In other words, the communication between the parts of the brain that are in charge of social regulation and help keep aggression in check differs in men and women.

With their results, the researchers claim to provide one of the first direct links between human behaviour and a single molecule picked up through the sense of smell. 

The study has been published today in the journal Science Advances. 


The chemical culprit behind body odour has been identified, scientists reported in 2020. 

An enzyme made by bacteria which reside in human armpits has been found to produce the pungent scent we know as BO. 

Dubbed the ‘BO enzyme’, it is made by bacteria called Staphylococcus hominis which humans inherited from our now-extinct ancient ancestors. 
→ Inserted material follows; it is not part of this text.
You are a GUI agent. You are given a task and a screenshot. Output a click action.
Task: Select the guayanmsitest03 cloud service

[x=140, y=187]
Researchers from the University of York worked with Unilever and discovered body odour has likely plagued Homo sapiens since we first evolved. 

We inherited it from our more primitive predecessors and now the smelly bacteria call our armpits home.   
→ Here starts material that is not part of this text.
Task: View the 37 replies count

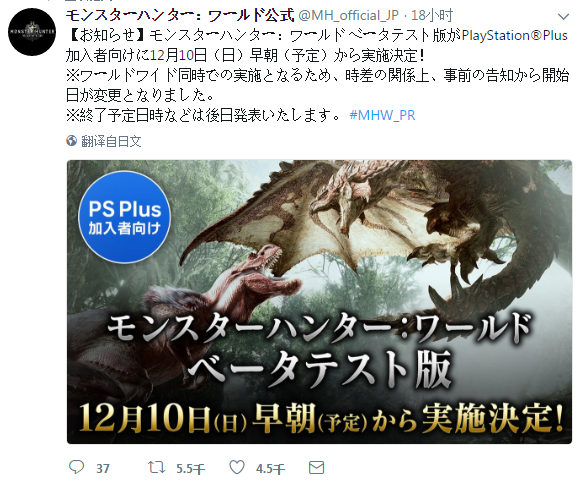Action: 103,468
Dr Gordon James, of Unilever, says: ‘This research was a real eye-opener.

‘It was fascinating to discover that a key odour-forming enzyme exists in only a select few armpit bacteria – and evolved there tens of millions of years ago.’

By identifying the specific odorous compound, academics believe they can create deodorants that neutralise the enzyme, eradicating BO. 

Dr Michelle Rudden, from the University of York’s Department of Biology, said: ‘Solving the structure of this “BO enzyme” has allowed us to pinpoint the molecular step inside certain bacteria that makes the odour molecules.

‘This is a key advancement in understanding how body odour works, and will enable the development of targeted inhibitors that stop BO production at source without disrupting the armpit microbiome.’ 

The enzymes produced by the bacteria latch onto odourless compounds made by the body’s apocrine glands. 

These are in the skin and produce sweat and open into hair follicles. They are only found under the arm, around the nipple and external genitalia. 

Human’s also have eccrine glands which are all over the body and do not open into hair follicles. 

While eccrine glands are known to be useful in thermoregulation, little is known about the hairy apocrine glands except that they are smelly and hairy. 

Scientists know bacteria live there and this microbiota is essential to their functionality. 

The study, published in the journal Scientific Reports, found odourless precursor chemicals secreted from the glands are sliced up by the enzyme.

This transforms the harmless, odour-free chemicals into a thioalcohols, which the researchers describe as ‘most pungent volatiles’ in sweat despite being found only in trace levels.